Decision: Block writes to firmware .c source files unless corresponding test_*.c exists. Enforce AUTOSAR BSW layer build order: MCAL, ECUAL, Services, RTE.

What we learned: Without enforcement, developers skip tests under time pressure. Hook-enforced TDD produced 16 modules with 1,067 tests and zero skipped modules.

• Table-driven state machines and dual sensor plausibility patterns proven across all BSW modules
• E2E as standalone module: dependency-free, reusable across physical and simulated ECUs
• Phase-based execution with status table keeps momentum and prevents scope creep

Decision: Protect human-authored review comments with HITL-LOCK markers. Use Why/Tradeoff/Alternative structure. Date every review comment for CM traceability.

What we learned: AI reformatted and moved human review comments without markers. 443+ HITL comments across 29 docs would be unmanageable without protection.

• HITL-LOCK markers are immutable once set — AI must never edit, reformat, or delete locked content
• Per-requirement lessons-learned files (SYS-NNN) keep insights linked to their source
• Consolidated lessons-learned folder better than scattered per-doc files

Decision: Git + Markdown covers 90% of DOORS/Polarion/Jama functionality at 0% licensing cost. ADR format with 4-dimension scoring enables cross-decision comparison.

What we learned: 7-ECU hybrid architecture (4 physical + 3 simulated) proved that CAN bus doesn't distinguish hardware from Docker — file-based tools scale the same way.

• Decision audit script catches undocumented decisions via heuristic grep
• Tier assignment (T1-T4) follows from scores, not arbitrary classification
• Zonal architecture decision driven by resume value + learning opportunity, not just technical merit

Decision: Skip VBAT fault injection on budget hardware — GND-only + open-circuit covers ~70% of fault modes safely. Add preemptive Zener protection on every channel.

What we learned: VBAT fault injection on unprotected Nucleo boards risks destroying the MCU. A EUR 0.10 Zener diode prevents a EUR 16 board replacement.

• DIY HIL is legitimate beyond hobby tier — 7-ECU AUTOSAR with 1,067 tests is industry-relevant
• Relay-based fault injection matrix: MUX topology reduces relay count from N*M to N+M
• Needle-bed adapter pattern from professional HIL benches scales down to budget hardware

Decision: 1oo2D on shared SPI bus is acceptable if detection path exists (CRC + plausibility → safe state). Shared bus failure is a detected multi-point fault. Always document in DFA.

What we learned: Initial design assumed SPI bus independence. HITL review revealed shared SPI is a Common Cause Failure that must be explicitly analyzed.

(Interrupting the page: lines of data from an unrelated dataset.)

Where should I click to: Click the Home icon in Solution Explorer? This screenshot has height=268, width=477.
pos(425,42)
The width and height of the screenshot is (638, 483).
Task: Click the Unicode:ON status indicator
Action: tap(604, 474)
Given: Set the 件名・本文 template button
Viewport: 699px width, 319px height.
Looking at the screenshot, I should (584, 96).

• Both CRCs failing simultaneously = detected fault, not undetected — makes the safety argument
• DMA/driver complexity is not a valid argument against SPI1+SPI2 — config is trivial copy-paste
• Separate SPI buses justified only if ASIL decomposition requires proven independence

Decision: CI must block merge on traceability gaps — advisory checks are universally ignored. Stub scripts that pass CI give false confidence; build tooling properly or skip entirely.

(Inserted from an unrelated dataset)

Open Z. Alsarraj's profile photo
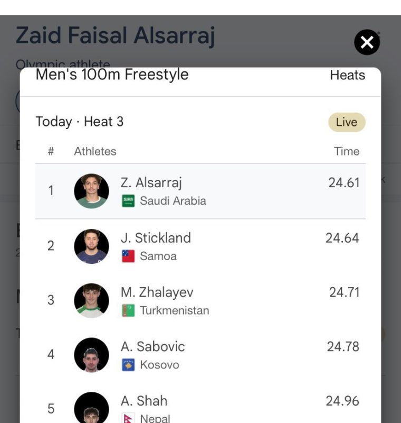401x423 pixels. (91, 191)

What we learned: 4 broken requirement links and 6 untested SWRs were invisible until automated traceability checking found them.

• trace-gen.py validates SG → FSR → TSR → SSR → code → test chain completeness
• Orphan requirements (no implementation) and orphan tests (no requirement) both caught
• Traceability report generated on every CI run — assessors can verify at any time

Decision: Always build HARA → Safety Goals → FSR → TSR → SSR. Bottom-up produces rationalization, not defense. FTTI must be derived from mechanisms, not guessed.

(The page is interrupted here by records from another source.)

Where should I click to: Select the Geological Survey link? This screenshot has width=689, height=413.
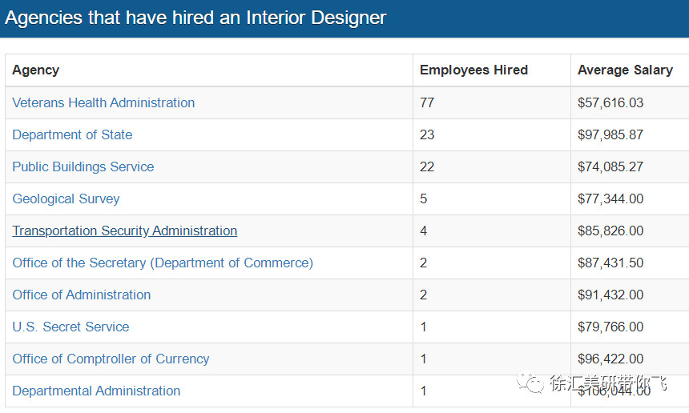66,198
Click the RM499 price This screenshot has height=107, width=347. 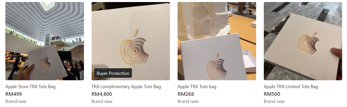tap(14, 94)
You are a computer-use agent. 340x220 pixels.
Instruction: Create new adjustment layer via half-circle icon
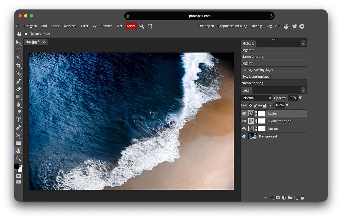tap(284, 198)

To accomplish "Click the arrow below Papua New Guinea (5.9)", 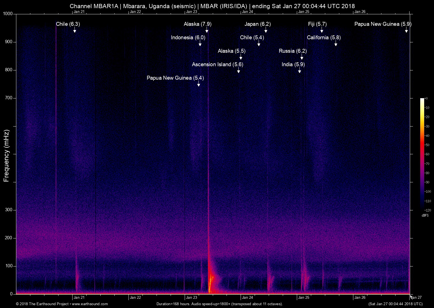I will coord(406,30).
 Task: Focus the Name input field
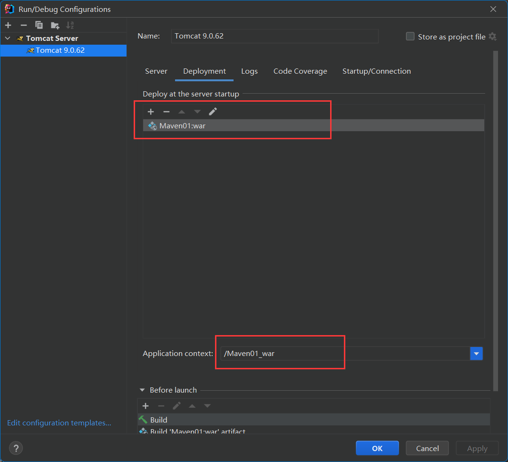click(274, 36)
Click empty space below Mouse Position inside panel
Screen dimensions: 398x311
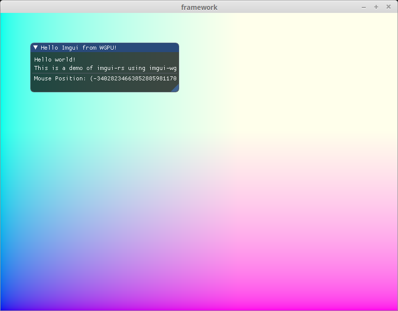coord(99,87)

What we learned: Attempting to write SSRs before completing HARA led to requirements that didn't trace to any safety goal — wasted effort.

• S3/E4/C3 = ASIL D for drive-by-wire — the matrix numbers are unambiguous, no debate needed
• Safety goals need FTTI justification: detect_time + react_time derived from concrete mechanisms
• GSN (Goal Structuring Notation) makes the argument structure visible and auditable

Decision: HAL abstraction designed for unit testing is the same abstraction that enables SIL simulation. SocketCAN uses identical API for vcan and real CAN — swap by interface name only.

What we learned: POSIX SocketCAN backend was added for SIL, but turned out to be the exact same abstraction boundary we needed for host-based unit tests.

• POSIX backend files are MISRA-exempt — blanket suppress rules 21.5, 21.6, 21.8, 21.10, 17.7 from day one
• vcan module auto-load + error clearing on container restart prevents stale CAN state
• 100% firmware code reuse between physical ECU and Docker container validates the abstraction

Decision: Every fault injection must follow a defined inject → detect → react → recovery sequence. DTC broadcasts need arbitration backoff. ML anomaly baselines vary per operating state.

What we learned: Random fault injection produced unreproducible results. ML anomaly scores stuck at baseline because thresholds didn't account for different operating states.

• DTC broadcast needs randomized 0-50ms backoff to prevent CAN bus flooding from simultaneous DTCs
• E-STOP event spam on reset — need proper fault clear sequence before re-enabling
• Controller-viewer lock pattern prevents multi-user conflicts in live demo

Decision: SIL tests catch integration issues mocks cannot: ECU-to-ECU communication, E2E protection, fault state transitions. Run nightly in CI. Unknown test step actions must fail loudly.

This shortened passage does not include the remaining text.